Петр Лещенко. Исповедь от первого лица - Петр Лещенко
Шрифт:
Интервал:
Дожить, выжить было тогда главной задачей. Я не мог понять, что произошло с людьми. Немцы творили неслыханные зверства, и румыны не отставали от них. Двадцатый век! Европа! А людей вешают на улицах и оставляют висеть в устрашение живым! Будучи в Одессе, я вспоминал, как румыны пришли в Кишинев в 1918 году. По сути дела, тогда тоже была оккупация. Пришли чужие солдаты и начали устанавливать свои порядки. Но те румыны были совсем другими, не такими как в 40-е годы. Не было облав, не было публичных казней, не было преследования евреев и цыган. В конце весны 1918 года в Кишиневе кто-то поджег румынские армейские склады. Говорили, что это дело рук большевиков. Но мы спокойно ходили по улицам и не боялись того, что нас схватят и повесят из-за этого поджога. Профессор Алексяну, преподававший когда-то право, подписывал приказы о казнях ни в чем не повинных людей, которых предавали смерти без следствия и суда. Примар[76] Одессы Герман Пынтя, имя которого было знакомо мне еще с 1918 года[77], был сыном уважаемого в Кишиневе адвоката и офицером русской армии. Кто мог подумать о том, что Пынтя станет творить в Одессе? А румынских военных приходилось опасаться даже мне, обладателю румынского паспорта.
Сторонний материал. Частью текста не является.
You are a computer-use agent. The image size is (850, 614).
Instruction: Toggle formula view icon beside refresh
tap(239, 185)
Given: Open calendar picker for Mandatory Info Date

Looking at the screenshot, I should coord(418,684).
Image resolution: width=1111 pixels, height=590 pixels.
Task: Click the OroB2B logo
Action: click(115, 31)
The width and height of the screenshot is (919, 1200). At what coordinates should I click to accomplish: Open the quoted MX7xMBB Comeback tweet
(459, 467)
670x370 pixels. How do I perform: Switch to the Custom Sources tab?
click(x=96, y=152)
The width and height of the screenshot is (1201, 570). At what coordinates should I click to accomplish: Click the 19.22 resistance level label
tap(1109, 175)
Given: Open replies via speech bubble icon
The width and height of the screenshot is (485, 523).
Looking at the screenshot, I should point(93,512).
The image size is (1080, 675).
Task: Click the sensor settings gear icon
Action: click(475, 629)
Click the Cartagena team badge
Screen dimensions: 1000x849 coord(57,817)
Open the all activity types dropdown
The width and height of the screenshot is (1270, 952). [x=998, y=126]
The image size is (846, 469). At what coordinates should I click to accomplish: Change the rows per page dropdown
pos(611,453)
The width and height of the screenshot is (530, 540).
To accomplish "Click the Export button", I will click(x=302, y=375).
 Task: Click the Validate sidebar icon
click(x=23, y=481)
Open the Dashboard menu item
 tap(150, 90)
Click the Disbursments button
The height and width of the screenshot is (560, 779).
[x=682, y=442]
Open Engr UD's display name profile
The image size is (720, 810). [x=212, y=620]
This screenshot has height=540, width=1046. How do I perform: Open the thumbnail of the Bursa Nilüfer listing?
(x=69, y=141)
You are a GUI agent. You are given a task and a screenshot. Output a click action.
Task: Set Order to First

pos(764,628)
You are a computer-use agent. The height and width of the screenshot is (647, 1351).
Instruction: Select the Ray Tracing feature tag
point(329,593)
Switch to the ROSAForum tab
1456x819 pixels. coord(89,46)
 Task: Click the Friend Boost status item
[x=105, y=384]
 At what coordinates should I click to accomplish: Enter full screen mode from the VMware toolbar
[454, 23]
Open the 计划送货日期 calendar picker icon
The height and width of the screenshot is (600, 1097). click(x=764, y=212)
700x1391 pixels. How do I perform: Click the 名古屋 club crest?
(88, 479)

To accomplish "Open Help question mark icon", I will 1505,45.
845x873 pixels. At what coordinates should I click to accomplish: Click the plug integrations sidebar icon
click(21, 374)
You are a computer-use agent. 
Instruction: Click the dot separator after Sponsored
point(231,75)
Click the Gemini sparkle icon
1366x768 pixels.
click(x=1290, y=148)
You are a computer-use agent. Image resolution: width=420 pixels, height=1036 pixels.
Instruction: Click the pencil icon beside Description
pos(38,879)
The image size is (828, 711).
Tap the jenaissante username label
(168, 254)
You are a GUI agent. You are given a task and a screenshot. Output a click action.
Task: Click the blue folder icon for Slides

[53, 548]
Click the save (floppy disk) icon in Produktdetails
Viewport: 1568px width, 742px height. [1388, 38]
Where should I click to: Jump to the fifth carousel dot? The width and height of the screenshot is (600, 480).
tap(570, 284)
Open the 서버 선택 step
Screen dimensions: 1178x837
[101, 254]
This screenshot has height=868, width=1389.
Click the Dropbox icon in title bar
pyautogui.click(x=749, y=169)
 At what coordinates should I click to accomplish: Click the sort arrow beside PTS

Патрульный мог преспокойно выстрелить в человека, показавшегося ему подозрительным, не спрашивая документов и ничего не выясняя. Так, например, был убит мой знакомый, бухарестский коммерсант Никулае. Приехав в Одессу, он с непривычки сделал глупость — вышел на улицу ночью, во время комендантского часа. Возле здания сигуранцы на Канатной улице его застрелил часовой. Видимо, часовой решил, что перед ним партизан, который хочет кинуть бомбу в окно. У Никулае в Бухаресте остались больная мать, жена и трое детей.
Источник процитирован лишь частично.